--- START ---
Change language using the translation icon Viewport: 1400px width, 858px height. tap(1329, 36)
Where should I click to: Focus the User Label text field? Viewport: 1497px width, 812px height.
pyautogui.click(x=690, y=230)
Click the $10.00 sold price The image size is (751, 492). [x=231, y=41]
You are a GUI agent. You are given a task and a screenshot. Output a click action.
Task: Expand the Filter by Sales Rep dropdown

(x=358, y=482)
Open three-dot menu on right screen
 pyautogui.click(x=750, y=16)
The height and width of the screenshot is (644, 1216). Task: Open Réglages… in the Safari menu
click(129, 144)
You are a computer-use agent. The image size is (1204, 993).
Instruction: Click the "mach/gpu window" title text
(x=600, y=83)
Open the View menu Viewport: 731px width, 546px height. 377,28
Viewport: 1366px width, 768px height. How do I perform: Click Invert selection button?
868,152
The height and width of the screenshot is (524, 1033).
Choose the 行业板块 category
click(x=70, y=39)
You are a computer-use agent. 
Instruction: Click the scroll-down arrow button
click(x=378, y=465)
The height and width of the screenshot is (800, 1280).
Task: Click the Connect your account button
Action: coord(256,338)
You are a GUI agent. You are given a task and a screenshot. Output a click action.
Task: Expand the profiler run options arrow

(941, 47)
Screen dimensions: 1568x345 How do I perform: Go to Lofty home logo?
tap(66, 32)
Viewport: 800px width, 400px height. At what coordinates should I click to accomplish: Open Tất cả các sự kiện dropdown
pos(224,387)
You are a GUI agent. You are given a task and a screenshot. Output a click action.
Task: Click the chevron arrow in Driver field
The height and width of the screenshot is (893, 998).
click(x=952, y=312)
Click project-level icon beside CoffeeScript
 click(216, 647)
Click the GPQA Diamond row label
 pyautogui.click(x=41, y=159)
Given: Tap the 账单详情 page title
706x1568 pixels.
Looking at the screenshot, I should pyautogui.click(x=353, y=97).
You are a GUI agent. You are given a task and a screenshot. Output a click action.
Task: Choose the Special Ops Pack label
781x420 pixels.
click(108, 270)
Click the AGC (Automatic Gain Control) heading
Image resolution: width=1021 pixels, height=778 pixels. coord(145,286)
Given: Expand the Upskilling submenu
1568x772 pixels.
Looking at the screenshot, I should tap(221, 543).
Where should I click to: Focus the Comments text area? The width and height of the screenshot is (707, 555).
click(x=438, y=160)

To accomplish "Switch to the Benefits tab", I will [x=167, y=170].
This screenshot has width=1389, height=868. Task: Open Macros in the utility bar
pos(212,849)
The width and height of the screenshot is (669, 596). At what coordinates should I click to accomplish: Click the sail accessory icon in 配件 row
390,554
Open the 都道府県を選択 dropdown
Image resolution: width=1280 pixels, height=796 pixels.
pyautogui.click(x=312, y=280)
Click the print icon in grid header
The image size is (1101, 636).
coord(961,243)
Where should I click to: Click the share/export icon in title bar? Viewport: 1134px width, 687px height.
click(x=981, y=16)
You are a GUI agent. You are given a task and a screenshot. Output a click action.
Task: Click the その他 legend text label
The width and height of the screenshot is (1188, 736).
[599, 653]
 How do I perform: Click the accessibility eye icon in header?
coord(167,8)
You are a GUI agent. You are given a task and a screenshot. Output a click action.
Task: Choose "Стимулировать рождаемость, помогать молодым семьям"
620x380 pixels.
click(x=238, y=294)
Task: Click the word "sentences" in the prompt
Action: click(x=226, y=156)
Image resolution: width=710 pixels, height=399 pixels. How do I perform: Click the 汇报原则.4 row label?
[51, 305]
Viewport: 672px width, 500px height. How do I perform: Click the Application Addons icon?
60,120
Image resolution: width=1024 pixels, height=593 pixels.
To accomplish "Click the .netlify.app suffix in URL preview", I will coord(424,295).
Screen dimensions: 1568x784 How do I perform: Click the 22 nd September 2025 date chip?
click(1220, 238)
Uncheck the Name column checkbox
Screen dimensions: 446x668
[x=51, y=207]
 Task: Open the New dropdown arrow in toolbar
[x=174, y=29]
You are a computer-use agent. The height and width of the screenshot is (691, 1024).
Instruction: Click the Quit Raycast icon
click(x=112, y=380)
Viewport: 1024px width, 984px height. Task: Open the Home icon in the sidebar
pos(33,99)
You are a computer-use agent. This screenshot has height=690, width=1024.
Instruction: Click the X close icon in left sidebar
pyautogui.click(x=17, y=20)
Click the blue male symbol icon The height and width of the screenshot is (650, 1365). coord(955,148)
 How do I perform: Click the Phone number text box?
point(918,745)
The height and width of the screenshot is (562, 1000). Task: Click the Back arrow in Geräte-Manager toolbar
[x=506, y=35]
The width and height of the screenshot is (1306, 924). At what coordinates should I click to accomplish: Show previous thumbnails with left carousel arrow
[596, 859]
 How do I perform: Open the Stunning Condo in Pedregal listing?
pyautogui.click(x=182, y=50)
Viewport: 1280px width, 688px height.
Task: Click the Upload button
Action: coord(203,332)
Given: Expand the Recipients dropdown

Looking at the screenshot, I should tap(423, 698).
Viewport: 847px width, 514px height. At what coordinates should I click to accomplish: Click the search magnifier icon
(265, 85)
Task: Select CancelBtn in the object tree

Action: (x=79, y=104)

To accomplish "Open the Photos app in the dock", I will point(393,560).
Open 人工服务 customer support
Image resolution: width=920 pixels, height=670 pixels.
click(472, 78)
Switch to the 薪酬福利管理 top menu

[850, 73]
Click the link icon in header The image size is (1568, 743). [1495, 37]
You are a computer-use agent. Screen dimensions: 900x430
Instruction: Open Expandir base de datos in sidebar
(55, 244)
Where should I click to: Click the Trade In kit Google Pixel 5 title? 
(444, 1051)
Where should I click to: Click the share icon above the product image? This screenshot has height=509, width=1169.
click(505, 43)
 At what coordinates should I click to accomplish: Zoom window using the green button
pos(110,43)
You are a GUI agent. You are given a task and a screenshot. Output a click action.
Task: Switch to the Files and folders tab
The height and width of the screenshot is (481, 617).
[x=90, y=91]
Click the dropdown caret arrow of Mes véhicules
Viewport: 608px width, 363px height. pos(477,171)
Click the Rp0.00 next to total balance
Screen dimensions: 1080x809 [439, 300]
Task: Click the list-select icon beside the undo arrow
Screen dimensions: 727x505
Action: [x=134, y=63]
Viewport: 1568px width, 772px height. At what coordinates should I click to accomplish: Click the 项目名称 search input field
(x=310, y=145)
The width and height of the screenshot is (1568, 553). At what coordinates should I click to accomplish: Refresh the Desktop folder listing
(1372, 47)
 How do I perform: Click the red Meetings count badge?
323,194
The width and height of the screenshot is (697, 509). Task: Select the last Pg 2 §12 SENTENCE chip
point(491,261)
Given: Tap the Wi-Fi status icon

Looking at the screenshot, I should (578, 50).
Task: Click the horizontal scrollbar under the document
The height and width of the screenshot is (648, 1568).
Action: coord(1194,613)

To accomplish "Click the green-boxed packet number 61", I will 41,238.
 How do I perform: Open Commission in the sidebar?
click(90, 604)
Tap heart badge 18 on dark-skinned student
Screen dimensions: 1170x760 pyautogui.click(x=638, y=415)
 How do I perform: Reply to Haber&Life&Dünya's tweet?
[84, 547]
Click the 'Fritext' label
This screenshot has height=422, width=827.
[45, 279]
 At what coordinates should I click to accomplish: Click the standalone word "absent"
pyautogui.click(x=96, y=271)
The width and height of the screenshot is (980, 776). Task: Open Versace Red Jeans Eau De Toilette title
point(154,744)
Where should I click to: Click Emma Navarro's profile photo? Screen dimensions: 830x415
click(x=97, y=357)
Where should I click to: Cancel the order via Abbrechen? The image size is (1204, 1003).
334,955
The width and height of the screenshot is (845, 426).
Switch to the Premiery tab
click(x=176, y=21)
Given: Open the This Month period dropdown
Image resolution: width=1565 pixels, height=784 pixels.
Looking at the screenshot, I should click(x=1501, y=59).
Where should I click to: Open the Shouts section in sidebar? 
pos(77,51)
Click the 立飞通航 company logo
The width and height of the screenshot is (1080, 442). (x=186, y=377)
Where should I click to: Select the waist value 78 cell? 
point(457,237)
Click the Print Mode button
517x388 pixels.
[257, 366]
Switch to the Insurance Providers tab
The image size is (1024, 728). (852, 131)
--- END ---
WHAT YOU ARE ASKED TO DO:
Which lines in the records contain the word "computer"? Copy each one.

RESPONSE:
You are a computer-use agent. The image size is (1204, 993).
You are a computer-use agent. 
You are a computer-use agent. The height and width of the screenshot is (691, 1024).
You are a computer-use agent. This screenshot has height=690, width=1024.
You are a computer-use agent. Screen dimensions: 900x430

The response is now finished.